Andava com os pés cheios de feridas. Ainda ensanguentados
de todos os detritos que pisou no caminho com os pés virgens, não habituados a
caminhos adversos. Sofrida e lenta, a caminhada chegava a um ponto em que a dor
se transformara em dormência. Os vidros e as pedras que pressionavam a carne já
vermelha, nos sítios em que a pele se tinha rompido, já eram parte de si, a dor
era parte de si. Já saiu à rua descalça, saltou de sua casa para os braços de
um homem. O homem da sua vida, pensara. Mas o colo gastou-se infelizmente. Os
seus pés de menina tocaram o chão com uma queda, os braços que a amparavam e a
levantavam do mundo saíram debaixo do seu corpo e deixaram-na sujeita à força
da gravidade. Caiu. Na altura não pensou ser preciso precaução, aqueles braços
estariam sempre ali, fieis, nunca se cansariam, nunca se ocupariam com outros
saltos. Enganou-se. Caiu. Da queda até ao momento em que se levantou não sabia
muito bem o que se tinha passado, pensava ter sido uma distração e ficou
sentada, sem força para se levantar, sem vontade de se levantar, à espera dos
velhos braços cansados.

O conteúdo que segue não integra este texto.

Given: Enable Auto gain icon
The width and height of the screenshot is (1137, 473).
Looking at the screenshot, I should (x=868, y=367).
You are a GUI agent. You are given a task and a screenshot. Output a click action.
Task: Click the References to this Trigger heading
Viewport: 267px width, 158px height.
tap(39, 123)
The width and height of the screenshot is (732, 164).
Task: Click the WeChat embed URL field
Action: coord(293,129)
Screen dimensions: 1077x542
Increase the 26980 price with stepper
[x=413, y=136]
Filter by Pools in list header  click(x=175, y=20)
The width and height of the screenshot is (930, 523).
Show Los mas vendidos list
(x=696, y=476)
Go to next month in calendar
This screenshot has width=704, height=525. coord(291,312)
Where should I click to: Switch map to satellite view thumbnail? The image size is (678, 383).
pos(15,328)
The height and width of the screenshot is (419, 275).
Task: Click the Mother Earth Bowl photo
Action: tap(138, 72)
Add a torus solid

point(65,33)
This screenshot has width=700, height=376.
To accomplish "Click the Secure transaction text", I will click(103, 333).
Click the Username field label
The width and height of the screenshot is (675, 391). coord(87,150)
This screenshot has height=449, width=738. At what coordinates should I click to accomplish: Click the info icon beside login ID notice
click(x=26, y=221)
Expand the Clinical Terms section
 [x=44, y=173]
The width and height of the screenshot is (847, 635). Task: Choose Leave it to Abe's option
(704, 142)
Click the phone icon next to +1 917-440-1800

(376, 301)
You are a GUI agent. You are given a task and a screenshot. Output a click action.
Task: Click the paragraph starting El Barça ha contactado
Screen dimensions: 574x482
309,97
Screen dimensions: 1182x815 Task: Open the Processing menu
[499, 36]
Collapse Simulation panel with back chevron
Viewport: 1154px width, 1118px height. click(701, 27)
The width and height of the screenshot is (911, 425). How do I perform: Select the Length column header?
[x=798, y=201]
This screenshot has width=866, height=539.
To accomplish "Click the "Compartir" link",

Quando deu por si os seus braços já eram de outra, e
pela primeira vez na sua vida teve de usar os seus, teve de usar as pernas e
teve de usar a força que não sabia ter. Levantou-se. Devagar, com a força dos
seus braços e pernas fracas, levantou-se. E caminhou, com os seus pés virgens,
até casa… Onde aprendeu a sarar as feridas que lhe ficaram para sempre e
aprendeu a viver com as cicatrizes de uma das maiores quedas da sua vida. Mal
sabia ela que tinha sido só a primeira de muitas, mal sabia ela que as
cicatrizes que tinha ganhado, iriam ser um dia a sua salvação.